RECORDS FOR THE TASK Block Start

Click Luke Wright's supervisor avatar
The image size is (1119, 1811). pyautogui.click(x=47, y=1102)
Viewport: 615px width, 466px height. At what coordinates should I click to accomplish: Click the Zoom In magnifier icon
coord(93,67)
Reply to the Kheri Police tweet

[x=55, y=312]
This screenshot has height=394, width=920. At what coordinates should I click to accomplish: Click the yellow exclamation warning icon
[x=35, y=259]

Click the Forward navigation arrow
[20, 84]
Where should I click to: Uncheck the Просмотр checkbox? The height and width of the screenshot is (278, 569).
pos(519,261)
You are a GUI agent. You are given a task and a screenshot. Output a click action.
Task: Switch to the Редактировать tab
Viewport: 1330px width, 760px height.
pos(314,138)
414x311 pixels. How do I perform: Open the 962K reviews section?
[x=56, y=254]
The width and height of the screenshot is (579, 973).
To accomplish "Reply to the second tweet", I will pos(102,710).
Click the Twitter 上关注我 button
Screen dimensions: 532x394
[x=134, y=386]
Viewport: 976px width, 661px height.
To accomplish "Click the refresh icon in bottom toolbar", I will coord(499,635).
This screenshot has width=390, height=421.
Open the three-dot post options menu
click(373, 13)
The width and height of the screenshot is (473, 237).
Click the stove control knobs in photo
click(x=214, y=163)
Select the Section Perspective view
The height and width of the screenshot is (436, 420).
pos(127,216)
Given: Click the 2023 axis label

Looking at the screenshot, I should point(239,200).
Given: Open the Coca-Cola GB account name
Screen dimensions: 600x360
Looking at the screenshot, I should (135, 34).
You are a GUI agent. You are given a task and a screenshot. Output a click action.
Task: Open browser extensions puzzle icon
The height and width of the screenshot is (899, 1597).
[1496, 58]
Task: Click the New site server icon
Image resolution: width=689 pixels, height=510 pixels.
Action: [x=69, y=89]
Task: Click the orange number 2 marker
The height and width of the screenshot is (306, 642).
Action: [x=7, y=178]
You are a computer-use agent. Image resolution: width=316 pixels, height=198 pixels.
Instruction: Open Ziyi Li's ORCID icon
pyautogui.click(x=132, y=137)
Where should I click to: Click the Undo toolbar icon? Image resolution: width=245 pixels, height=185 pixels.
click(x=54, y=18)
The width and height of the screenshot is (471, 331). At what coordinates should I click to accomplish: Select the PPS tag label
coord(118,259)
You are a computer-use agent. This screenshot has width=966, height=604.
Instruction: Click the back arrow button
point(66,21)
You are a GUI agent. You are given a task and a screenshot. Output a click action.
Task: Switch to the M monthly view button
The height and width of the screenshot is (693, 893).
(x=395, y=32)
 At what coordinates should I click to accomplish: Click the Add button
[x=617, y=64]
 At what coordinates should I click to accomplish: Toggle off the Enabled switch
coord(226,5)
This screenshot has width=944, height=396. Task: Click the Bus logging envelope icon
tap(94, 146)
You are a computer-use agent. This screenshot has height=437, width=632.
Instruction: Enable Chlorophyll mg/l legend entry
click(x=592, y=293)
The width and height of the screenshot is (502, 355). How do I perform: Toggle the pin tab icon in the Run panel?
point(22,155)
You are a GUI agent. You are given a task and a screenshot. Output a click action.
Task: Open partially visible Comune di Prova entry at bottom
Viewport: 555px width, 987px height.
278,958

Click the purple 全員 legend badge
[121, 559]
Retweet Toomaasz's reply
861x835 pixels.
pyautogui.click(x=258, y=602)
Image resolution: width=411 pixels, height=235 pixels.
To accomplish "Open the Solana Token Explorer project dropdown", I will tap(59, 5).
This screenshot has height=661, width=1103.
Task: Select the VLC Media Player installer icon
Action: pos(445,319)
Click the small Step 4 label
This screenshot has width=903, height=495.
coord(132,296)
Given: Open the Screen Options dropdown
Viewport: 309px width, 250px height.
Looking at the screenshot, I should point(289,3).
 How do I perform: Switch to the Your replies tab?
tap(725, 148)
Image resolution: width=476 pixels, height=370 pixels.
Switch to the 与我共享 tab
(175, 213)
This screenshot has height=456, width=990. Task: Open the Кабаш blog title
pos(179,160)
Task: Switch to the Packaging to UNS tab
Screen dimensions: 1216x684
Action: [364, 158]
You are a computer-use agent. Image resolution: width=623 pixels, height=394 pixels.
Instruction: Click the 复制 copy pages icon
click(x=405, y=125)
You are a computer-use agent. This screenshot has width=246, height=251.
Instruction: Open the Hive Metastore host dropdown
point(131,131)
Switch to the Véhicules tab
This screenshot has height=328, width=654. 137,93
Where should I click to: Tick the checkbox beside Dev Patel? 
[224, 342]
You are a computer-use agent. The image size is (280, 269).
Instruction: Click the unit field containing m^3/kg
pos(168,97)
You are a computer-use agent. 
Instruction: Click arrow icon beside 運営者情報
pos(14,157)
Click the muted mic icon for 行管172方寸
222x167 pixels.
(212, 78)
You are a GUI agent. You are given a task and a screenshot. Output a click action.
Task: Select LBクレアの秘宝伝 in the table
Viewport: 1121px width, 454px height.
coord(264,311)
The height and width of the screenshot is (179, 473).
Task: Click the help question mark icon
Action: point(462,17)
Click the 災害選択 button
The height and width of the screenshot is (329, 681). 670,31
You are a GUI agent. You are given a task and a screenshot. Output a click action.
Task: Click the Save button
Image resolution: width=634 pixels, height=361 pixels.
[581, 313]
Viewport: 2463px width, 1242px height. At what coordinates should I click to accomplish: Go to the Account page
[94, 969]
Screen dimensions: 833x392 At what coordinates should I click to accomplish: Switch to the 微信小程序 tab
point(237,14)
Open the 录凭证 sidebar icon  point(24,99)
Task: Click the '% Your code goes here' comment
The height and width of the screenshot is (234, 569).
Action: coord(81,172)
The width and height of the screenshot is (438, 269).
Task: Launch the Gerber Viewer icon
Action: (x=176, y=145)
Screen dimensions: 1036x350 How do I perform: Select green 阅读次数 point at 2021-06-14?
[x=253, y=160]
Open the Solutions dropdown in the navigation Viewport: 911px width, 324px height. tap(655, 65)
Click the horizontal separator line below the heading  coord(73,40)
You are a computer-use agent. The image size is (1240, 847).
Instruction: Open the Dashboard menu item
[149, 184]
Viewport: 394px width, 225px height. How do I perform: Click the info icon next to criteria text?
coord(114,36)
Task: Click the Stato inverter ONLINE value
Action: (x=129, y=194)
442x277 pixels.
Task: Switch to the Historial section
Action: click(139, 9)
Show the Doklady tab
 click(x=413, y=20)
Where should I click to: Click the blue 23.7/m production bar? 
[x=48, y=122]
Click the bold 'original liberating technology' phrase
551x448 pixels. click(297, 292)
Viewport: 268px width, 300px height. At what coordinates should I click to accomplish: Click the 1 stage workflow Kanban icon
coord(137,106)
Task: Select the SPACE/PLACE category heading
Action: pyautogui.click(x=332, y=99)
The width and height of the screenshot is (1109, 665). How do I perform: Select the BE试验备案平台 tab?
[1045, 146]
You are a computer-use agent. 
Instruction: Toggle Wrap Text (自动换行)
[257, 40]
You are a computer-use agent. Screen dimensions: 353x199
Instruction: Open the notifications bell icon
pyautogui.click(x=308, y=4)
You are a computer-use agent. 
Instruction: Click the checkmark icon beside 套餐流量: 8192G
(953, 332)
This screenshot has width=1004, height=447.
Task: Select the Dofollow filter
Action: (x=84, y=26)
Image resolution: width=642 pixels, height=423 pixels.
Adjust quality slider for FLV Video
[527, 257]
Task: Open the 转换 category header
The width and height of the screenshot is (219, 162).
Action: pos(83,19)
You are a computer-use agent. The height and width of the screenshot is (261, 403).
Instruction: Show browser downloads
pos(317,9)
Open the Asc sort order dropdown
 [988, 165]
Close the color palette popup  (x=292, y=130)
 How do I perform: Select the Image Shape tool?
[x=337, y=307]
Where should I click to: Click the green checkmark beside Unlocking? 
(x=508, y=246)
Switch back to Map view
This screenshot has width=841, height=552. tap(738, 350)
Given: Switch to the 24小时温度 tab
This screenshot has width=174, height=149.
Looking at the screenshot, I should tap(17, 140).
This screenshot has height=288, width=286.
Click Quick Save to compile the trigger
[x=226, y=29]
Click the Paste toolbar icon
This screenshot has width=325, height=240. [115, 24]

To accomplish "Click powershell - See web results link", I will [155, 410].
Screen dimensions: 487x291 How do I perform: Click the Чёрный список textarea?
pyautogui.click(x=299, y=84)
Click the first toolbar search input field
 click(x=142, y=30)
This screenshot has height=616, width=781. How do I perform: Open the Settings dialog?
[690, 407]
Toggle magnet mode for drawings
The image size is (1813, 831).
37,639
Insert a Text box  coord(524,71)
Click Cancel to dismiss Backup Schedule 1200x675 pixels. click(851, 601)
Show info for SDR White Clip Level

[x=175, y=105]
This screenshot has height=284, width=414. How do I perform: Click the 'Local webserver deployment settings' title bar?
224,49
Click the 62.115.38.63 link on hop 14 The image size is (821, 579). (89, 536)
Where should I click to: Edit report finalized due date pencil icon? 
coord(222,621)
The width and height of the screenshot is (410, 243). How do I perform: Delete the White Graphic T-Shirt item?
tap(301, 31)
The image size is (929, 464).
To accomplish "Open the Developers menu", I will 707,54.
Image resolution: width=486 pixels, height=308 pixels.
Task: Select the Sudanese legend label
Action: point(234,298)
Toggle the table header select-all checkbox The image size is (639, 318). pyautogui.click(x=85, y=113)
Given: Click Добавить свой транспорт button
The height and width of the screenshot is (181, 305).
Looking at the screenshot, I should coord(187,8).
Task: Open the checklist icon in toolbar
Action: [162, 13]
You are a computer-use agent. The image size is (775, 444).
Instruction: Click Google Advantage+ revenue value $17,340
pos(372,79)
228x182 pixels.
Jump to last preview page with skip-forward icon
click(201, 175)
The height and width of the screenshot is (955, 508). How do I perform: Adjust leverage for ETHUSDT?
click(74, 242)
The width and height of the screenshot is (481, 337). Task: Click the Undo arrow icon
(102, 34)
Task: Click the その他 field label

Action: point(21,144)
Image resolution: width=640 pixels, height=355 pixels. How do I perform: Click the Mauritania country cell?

RECORDS FOR THE TASK Block End

[EXERCISE BRIEF]: Your answer should consist solely of the lines from the one containing "Show info for SDR White Clip Level" through the last line of the listing, written out word for word.

[ANSWER SECTION]:
Show info for SDR White Clip Level

[x=175, y=105]
This screenshot has height=284, width=414. How do I perform: Click the 'Local webserver deployment settings' title bar?
224,49
Click the 62.115.38.63 link on hop 14 The image size is (821, 579). (89, 536)
Where should I click to: Edit report finalized due date pencil icon? 
coord(222,621)
The width and height of the screenshot is (410, 243). How do I perform: Delete the White Graphic T-Shirt item?
tap(301, 31)
The image size is (929, 464).
To accomplish "Open the Developers menu", I will 707,54.
Image resolution: width=486 pixels, height=308 pixels.
Task: Select the Sudanese legend label
Action: point(234,298)
Toggle the table header select-all checkbox The image size is (639, 318). pyautogui.click(x=85, y=113)
Given: Click Добавить свой транспорт button
The height and width of the screenshot is (181, 305).
Looking at the screenshot, I should coord(187,8).
Task: Open the checklist icon in toolbar
Action: [162, 13]
You are a computer-use agent. The image size is (775, 444).
Instruction: Click Google Advantage+ revenue value $17,340
pos(372,79)
228x182 pixels.
Jump to last preview page with skip-forward icon
click(201, 175)
The height and width of the screenshot is (955, 508). How do I perform: Adjust leverage for ETHUSDT?
click(74, 242)
The width and height of the screenshot is (481, 337). Task: Click the Undo arrow icon
(102, 34)
Task: Click the その他 field label

Action: point(21,144)
Image resolution: width=640 pixels, height=355 pixels. How do I perform: Click the Mauritania country cell?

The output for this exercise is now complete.